### Provided data
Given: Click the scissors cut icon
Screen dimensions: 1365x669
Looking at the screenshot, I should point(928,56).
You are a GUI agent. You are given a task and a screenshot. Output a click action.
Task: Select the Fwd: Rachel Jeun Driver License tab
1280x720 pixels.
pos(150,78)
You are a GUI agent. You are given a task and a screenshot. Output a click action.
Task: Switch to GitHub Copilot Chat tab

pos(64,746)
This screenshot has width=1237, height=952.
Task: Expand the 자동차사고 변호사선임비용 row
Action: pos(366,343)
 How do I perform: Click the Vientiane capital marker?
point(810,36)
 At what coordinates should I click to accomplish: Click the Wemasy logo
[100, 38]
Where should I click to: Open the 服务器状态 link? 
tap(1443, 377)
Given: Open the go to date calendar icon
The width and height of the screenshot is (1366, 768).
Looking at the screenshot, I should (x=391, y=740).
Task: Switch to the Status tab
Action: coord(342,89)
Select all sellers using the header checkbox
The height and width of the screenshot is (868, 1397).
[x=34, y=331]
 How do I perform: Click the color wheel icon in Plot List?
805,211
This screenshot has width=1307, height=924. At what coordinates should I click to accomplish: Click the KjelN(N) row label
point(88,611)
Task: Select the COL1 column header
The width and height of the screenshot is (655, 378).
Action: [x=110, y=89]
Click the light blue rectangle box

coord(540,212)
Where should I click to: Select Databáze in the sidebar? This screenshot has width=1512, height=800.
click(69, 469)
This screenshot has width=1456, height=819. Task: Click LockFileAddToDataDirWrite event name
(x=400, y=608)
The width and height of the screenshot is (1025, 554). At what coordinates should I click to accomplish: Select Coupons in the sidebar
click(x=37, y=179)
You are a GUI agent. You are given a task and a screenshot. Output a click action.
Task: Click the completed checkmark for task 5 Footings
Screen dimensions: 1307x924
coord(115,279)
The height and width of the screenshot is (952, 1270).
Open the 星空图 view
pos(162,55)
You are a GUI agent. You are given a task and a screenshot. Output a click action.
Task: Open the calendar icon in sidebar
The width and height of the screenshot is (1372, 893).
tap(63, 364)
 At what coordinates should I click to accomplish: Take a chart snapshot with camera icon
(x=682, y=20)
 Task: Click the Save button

### Brief
Copy out all the records above, putting "side panel" wherever "sidebar" appears and keeping everything else the same.

### Result of this exercise
Given: Click the scissors cut icon
Screen dimensions: 1365x669
Looking at the screenshot, I should point(928,56).
You are a GUI agent. You are given a task and a screenshot. Output a click action.
Task: Select the Fwd: Rachel Jeun Driver License tab
1280x720 pixels.
pos(150,78)
You are a GUI agent. You are given a task and a screenshot. Output a click action.
Task: Switch to GitHub Copilot Chat tab

pos(64,746)
This screenshot has width=1237, height=952.
Task: Expand the 자동차사고 변호사선임비용 row
Action: pos(366,343)
 How do I perform: Click the Vientiane capital marker?
point(810,36)
 At what coordinates should I click to accomplish: Click the Wemasy logo
[100, 38]
Where should I click to: Open the 服务器状态 link? 
tap(1443, 377)
Given: Open the go to date calendar icon
The width and height of the screenshot is (1366, 768).
Looking at the screenshot, I should (x=391, y=740).
Task: Switch to the Status tab
Action: coord(342,89)
Select all sellers using the header checkbox
The height and width of the screenshot is (868, 1397).
[x=34, y=331]
 How do I perform: Click the color wheel icon in Plot List?
805,211
This screenshot has width=1307, height=924. At what coordinates should I click to accomplish: Click the KjelN(N) row label
point(88,611)
Task: Select the COL1 column header
The width and height of the screenshot is (655, 378).
Action: [x=110, y=89]
Click the light blue rectangle box

coord(540,212)
Where should I click to: Select Databáze in the side panel? This screenshot has width=1512, height=800.
click(69, 469)
This screenshot has width=1456, height=819. Task: Click LockFileAddToDataDirWrite event name
(x=400, y=608)
The width and height of the screenshot is (1025, 554). At what coordinates should I click to accomplish: Select Coupons in the side panel
click(x=37, y=179)
You are a GUI agent. You are given a task and a screenshot. Output a click action.
Task: Click the completed checkmark for task 5 Footings
Screen dimensions: 1307x924
coord(115,279)
The height and width of the screenshot is (952, 1270).
Open the 星空图 view
pos(162,55)
You are a GUI agent. You are given a task and a screenshot. Output a click action.
Task: Open the calendar icon in side panel
The width and height of the screenshot is (1372, 893).
tap(63, 364)
 At what coordinates should I click to accomplish: Take a chart snapshot with camera icon
(x=682, y=20)
 Task: Click the Save button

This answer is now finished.